I remember one day laying in bed talking. He was talking about being broken before God. I remember looking at him with tears in my eyes saying, “Josh, you are healed. I know you must be broken to be healed, but don’t let that fool you. You are healed.” He cried too as I think he was putting so much on the brokenness piece that he forgot he was healed.
But here’s the kicker—that didn’t mean he wasn’t broken anymore. You can be broken and healed simultaneously. In actuality, I don’t think you can be healed until you are broken and to remain healed, you must remain broken.
Am I making any sense???
For instance, you can forgive someone. That doesn’t mean it doesn’t hurt when you see them. That doesn’t mean you haven’t forgiven them. That just means you have real emotions and sometimes the hurt can surface.

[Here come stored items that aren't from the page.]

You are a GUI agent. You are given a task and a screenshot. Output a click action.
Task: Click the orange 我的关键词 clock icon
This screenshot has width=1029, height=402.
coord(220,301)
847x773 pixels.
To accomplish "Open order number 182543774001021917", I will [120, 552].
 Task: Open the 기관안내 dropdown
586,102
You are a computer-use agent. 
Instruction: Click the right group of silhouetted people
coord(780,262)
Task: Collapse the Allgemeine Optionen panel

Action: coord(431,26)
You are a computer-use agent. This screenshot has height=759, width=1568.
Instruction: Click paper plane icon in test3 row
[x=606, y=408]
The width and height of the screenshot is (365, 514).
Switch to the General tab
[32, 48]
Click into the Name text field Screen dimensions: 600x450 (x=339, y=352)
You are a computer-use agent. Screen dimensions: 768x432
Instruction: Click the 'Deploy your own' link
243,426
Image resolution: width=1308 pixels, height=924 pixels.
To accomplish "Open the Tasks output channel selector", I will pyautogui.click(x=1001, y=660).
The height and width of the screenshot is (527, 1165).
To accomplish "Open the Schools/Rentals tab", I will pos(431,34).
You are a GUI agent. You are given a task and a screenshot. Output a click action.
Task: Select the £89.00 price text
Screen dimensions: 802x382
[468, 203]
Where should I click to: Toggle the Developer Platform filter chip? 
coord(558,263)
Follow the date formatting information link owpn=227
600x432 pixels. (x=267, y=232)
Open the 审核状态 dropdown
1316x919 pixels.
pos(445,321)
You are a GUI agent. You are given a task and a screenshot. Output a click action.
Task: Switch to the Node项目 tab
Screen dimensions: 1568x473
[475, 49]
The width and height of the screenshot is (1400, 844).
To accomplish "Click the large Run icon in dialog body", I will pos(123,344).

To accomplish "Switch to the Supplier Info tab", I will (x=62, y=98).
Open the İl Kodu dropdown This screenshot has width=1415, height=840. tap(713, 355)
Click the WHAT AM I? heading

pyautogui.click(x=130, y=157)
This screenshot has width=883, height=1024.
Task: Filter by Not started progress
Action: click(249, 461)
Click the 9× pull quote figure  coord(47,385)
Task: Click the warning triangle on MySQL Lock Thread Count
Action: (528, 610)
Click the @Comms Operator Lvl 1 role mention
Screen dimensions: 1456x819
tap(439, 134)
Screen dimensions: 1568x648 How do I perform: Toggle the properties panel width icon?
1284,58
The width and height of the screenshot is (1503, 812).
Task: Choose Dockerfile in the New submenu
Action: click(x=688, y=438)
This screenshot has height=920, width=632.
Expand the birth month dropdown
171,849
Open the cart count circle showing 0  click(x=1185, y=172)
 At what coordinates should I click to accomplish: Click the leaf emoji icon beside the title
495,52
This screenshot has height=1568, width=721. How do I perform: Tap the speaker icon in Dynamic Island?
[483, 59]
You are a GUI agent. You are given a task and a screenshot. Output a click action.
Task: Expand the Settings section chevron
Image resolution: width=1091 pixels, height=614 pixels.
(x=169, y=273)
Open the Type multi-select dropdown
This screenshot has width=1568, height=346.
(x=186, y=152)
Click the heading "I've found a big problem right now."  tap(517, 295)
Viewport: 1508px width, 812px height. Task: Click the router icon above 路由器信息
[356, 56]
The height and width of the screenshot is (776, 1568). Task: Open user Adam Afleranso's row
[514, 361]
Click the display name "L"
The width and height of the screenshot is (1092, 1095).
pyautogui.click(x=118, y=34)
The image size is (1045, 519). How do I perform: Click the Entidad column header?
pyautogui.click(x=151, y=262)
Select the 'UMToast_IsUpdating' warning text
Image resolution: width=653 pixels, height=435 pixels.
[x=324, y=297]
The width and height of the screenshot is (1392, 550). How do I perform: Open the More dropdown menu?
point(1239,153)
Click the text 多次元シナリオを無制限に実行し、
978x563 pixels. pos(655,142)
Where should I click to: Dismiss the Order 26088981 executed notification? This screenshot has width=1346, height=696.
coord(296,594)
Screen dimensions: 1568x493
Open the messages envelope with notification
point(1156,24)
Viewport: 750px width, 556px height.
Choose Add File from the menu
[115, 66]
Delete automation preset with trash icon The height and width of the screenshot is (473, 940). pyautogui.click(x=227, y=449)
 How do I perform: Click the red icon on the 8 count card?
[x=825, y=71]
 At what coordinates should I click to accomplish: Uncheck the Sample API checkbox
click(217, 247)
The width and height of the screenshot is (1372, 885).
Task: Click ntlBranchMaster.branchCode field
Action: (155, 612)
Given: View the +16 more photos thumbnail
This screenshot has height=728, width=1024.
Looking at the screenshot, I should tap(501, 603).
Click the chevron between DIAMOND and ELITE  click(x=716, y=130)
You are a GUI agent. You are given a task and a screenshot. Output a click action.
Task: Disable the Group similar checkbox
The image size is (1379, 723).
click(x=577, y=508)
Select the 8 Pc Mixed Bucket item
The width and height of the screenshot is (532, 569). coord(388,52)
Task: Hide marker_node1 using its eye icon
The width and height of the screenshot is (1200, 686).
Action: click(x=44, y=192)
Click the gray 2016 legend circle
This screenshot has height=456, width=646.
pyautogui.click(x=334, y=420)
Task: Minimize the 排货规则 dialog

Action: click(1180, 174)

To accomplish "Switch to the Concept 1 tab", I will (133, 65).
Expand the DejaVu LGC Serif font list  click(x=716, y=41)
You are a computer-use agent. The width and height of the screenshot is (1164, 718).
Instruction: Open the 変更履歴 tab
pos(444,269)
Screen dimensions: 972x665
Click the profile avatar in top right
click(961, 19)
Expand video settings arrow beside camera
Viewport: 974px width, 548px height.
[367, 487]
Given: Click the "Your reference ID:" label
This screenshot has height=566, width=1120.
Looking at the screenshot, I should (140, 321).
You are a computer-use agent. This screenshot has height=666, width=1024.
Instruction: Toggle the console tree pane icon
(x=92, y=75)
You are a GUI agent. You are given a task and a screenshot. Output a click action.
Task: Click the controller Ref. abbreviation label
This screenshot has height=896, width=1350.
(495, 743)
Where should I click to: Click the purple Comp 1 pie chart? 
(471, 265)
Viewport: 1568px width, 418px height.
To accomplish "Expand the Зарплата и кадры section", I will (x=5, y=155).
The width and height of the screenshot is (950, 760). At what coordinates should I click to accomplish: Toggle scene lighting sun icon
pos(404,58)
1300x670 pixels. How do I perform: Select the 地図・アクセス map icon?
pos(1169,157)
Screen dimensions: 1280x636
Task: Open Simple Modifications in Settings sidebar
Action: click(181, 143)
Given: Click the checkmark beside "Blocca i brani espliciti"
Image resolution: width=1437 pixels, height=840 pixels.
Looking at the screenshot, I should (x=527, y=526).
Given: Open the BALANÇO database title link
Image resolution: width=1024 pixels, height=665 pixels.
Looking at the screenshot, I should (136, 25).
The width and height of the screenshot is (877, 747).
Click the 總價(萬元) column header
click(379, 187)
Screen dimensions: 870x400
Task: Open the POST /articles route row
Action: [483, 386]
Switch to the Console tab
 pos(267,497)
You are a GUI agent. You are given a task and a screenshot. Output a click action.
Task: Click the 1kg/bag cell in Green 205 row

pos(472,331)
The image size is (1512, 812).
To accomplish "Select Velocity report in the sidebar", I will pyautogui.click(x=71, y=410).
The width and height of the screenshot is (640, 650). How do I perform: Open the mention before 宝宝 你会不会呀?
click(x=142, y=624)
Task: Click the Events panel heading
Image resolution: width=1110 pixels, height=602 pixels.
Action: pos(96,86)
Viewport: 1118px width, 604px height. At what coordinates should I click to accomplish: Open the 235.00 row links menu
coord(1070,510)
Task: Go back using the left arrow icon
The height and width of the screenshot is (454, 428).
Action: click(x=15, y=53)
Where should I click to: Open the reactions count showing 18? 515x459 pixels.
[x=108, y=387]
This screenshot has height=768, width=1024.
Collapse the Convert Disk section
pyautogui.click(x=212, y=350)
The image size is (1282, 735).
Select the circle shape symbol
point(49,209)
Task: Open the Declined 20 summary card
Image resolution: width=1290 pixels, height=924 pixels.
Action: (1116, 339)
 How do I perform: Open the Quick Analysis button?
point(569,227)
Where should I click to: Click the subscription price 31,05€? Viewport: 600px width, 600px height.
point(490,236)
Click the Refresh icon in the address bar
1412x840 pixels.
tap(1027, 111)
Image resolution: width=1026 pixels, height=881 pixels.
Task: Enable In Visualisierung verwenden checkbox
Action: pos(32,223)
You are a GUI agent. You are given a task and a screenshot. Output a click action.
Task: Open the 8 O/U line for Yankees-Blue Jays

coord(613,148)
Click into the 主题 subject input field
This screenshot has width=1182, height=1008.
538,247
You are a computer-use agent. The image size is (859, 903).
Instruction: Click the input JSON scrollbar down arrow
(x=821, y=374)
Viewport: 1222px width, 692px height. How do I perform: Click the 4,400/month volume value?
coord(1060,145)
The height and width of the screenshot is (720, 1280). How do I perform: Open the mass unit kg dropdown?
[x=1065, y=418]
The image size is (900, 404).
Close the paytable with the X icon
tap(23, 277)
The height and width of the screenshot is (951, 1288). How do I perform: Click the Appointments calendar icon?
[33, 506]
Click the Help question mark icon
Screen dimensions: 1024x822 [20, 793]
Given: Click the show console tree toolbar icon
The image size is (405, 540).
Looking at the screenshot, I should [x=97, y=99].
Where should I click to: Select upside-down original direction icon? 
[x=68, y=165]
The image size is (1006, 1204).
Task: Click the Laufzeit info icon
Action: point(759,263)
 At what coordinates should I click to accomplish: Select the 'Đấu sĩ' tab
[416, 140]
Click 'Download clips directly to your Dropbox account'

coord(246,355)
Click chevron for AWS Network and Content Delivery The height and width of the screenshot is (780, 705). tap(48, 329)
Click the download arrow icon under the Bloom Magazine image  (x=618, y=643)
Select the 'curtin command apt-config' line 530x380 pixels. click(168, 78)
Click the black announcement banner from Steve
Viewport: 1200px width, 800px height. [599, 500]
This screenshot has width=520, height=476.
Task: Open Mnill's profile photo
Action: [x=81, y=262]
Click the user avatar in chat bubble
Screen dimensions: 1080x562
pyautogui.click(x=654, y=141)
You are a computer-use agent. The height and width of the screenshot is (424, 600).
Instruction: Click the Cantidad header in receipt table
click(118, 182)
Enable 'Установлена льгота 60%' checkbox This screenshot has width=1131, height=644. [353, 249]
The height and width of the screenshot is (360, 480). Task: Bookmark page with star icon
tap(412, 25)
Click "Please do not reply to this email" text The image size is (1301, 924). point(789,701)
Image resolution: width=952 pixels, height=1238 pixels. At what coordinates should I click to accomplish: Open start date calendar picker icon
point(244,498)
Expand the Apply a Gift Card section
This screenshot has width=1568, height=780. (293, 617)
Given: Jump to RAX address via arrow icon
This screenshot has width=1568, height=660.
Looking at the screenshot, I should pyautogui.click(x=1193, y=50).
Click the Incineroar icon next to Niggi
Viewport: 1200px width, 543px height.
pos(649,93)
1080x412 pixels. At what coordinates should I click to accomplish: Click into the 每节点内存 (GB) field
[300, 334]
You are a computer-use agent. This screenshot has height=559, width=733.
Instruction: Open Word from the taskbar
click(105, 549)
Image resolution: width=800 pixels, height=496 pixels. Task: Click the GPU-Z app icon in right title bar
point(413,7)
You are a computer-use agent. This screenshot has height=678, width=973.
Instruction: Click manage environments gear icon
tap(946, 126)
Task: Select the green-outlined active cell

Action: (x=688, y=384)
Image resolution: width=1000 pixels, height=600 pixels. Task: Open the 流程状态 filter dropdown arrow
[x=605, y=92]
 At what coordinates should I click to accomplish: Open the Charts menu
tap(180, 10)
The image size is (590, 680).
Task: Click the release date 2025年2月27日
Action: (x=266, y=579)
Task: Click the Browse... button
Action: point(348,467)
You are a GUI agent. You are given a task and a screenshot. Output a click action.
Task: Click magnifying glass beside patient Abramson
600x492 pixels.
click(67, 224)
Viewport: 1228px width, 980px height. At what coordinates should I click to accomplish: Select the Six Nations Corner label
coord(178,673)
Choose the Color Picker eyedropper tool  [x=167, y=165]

You can have victory over panic attacks. That doesn’t mean that you don’t have to try and know your triggers to not let them creep up.
You can have victory over depression, anxiety, suicidal ideation—that doesn’t mean you don’t put safeguards into place.
What I am trying to say here, and what God is continuing to reveal to me is that in order to walk in healing, to be healed, I have to be continually healing….
Yes the victory is the Lord’s.
Yes, IT IS DONE!
But, He is renewing us day by day and making us more and more like Him, as we heal, as we grow, as we depend on Him every second.
I think I can sometimes get discouraged when I have a really bad day caused by cancer. I can ask myself, “How did I get here? I was doing so well!!!”
God whispers to me, “You are healed, my child. But you are still healing. Depend on me. Hide my word in your heart. Speak it out loud. Abide in me. I offer healing, over and over, and over again.”
So, if you are like me and feel like you have been healed from whatever it is, then you have a moment, or multiple moments like me that bring you to your knees—just remember, you are healed, but you are still healing.
That is exactly where God wants to be–forever broken, forever needing him, and forever healed.